What is required: After locating the line that contains "internet safety (1000, 1720)" in the records below, write out exactly that line and each line after it through the one that contains "character development (1033, 1252)", and nothing else.

*** Provided information ***

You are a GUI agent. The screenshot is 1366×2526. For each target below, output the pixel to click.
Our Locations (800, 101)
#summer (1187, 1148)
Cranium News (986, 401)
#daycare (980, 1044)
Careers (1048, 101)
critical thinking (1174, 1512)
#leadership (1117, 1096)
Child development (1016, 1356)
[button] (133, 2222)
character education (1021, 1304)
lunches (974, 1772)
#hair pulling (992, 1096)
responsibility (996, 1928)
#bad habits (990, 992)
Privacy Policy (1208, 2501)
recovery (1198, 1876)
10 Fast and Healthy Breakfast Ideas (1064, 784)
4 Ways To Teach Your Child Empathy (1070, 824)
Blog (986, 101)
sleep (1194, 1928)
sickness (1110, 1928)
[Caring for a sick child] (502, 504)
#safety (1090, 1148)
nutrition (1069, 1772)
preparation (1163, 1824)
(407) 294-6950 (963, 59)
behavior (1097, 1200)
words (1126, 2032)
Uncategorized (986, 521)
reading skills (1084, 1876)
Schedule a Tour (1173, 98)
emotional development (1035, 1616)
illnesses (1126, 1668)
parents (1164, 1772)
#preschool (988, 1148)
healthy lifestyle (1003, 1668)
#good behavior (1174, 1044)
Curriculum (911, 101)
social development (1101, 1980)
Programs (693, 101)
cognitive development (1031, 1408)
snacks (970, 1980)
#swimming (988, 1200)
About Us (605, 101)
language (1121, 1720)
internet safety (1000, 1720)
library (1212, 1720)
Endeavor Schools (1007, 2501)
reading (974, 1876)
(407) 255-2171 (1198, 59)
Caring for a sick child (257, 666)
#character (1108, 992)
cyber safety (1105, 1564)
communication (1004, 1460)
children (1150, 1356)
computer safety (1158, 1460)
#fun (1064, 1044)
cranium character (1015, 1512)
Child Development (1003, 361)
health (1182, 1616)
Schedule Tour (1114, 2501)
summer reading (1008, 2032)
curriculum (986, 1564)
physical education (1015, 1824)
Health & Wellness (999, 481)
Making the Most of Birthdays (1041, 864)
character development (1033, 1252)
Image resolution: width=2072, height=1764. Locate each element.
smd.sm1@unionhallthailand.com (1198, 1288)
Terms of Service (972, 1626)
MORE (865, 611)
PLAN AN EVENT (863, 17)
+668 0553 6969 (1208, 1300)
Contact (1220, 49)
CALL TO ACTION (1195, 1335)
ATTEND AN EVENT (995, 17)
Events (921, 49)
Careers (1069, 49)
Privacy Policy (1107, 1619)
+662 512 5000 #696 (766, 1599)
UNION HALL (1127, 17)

*** End of Provided information ***

Your solution:
internet safety (1000, 1720)
library (1212, 1720)
Endeavor Schools (1007, 2501)
reading (974, 1876)
(407) 255-2171 (1198, 59)
Caring for a sick child (257, 666)
#character (1108, 992)
cyber safety (1105, 1564)
communication (1004, 1460)
children (1150, 1356)
computer safety (1158, 1460)
#fun (1064, 1044)
cranium character (1015, 1512)
Child Development (1003, 361)
health (1182, 1616)
Schedule Tour (1114, 2501)
summer reading (1008, 2032)
curriculum (986, 1564)
physical education (1015, 1824)
Health & Wellness (999, 481)
Making the Most of Birthdays (1041, 864)
character development (1033, 1252)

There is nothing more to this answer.